§ EXERCISE BRIEF: The answer must be every line from the entries below that includes "computer".
====
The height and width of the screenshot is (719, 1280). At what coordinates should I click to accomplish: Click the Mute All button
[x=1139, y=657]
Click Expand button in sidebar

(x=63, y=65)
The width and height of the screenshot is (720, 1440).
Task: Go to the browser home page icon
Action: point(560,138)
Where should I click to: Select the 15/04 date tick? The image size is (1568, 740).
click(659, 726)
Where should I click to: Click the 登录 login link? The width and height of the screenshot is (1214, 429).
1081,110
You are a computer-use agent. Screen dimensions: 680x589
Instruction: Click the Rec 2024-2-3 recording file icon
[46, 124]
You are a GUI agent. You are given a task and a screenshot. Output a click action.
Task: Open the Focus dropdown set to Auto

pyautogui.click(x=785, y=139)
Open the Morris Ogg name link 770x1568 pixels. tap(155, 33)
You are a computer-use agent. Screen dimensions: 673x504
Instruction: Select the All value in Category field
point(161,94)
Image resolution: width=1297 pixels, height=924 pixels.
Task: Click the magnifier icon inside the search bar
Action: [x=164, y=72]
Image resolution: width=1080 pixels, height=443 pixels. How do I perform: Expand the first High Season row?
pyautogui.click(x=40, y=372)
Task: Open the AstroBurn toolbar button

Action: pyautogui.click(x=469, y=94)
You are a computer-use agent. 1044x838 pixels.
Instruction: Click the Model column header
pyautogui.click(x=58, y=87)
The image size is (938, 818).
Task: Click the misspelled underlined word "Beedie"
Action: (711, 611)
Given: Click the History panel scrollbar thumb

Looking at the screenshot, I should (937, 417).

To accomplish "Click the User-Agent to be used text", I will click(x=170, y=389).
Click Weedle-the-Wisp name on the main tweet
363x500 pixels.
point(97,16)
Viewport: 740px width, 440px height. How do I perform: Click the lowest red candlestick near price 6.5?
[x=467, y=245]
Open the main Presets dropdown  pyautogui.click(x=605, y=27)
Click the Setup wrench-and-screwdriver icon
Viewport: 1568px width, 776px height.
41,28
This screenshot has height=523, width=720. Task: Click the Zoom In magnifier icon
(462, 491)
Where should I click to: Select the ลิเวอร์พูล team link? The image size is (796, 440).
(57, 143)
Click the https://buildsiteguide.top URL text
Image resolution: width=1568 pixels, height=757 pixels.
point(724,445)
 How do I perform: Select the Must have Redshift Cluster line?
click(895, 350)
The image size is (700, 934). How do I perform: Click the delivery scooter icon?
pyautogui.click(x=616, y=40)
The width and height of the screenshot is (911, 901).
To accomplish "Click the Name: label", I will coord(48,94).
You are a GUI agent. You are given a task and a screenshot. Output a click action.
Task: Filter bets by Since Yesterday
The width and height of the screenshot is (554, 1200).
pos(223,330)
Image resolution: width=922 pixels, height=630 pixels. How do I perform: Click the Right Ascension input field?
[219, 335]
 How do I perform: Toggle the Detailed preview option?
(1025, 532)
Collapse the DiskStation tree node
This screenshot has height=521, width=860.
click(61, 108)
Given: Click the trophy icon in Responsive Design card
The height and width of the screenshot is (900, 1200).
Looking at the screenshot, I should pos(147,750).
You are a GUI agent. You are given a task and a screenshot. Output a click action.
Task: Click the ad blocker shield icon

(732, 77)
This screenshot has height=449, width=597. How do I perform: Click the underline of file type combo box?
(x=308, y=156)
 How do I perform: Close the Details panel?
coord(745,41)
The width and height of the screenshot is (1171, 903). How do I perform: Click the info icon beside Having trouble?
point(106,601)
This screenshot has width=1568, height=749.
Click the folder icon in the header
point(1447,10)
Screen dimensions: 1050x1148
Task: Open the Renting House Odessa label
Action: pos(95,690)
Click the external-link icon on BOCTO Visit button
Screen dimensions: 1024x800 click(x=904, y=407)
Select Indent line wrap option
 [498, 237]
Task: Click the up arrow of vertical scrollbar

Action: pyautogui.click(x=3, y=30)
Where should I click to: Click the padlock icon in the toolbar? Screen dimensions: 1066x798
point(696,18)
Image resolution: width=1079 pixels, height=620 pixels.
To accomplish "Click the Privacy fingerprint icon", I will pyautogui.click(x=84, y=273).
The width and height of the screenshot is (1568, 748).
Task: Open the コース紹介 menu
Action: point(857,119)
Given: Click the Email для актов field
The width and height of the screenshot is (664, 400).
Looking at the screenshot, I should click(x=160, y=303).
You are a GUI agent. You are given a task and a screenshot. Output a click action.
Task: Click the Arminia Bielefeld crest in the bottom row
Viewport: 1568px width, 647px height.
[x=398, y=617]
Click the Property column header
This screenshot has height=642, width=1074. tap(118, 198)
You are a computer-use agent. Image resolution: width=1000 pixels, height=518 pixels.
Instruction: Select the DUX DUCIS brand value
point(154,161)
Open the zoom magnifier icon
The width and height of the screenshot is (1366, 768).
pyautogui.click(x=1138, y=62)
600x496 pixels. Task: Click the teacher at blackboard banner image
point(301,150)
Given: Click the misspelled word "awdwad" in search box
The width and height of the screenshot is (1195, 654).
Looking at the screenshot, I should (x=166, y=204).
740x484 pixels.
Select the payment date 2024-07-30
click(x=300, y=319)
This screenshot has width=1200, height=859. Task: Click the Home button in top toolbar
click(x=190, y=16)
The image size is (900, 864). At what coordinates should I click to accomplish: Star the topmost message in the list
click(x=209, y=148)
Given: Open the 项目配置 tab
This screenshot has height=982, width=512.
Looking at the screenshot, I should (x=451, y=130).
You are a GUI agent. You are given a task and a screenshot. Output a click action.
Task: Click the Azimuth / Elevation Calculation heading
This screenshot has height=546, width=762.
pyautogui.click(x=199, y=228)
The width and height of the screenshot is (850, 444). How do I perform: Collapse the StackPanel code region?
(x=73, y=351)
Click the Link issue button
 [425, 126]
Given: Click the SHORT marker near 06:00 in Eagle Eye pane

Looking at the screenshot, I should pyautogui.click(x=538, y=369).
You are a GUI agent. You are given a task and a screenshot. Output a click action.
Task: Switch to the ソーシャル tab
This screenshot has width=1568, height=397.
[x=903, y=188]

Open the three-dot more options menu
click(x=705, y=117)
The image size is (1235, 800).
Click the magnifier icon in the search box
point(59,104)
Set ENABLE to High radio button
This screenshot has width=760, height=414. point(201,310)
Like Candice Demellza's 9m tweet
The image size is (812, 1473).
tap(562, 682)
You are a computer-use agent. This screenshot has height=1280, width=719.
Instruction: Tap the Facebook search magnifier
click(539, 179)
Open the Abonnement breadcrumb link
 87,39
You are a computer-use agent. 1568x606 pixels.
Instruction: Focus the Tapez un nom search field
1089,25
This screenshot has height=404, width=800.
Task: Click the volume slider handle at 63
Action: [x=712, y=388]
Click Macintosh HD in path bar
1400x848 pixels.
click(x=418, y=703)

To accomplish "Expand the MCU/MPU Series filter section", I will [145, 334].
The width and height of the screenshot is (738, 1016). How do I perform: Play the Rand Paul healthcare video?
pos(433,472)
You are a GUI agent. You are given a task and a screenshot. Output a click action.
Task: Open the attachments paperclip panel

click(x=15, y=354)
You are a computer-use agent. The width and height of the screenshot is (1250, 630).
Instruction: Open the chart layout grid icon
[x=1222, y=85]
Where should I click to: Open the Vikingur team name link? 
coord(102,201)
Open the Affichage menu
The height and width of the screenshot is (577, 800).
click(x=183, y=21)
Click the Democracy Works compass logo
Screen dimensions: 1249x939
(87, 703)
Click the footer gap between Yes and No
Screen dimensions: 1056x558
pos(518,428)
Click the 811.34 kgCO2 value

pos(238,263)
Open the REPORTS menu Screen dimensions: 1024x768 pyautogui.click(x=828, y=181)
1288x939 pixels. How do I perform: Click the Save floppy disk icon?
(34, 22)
====
§ RESPONSE:
You are a computer-use agent. Screen dimensions: 680x589
You are a computer-use agent. Screen dimensions: 673x504
You are a computer-use agent. 1044x838 pixels.
You are a computer-use agent. Image resolution: width=1000 pixels, height=518 pixels.
You are a computer-use agent. This screenshot has height=1280, width=719.
You are a computer-use agent. 1568x606 pixels.
You are a computer-use agent. The width and height of the screenshot is (1250, 630).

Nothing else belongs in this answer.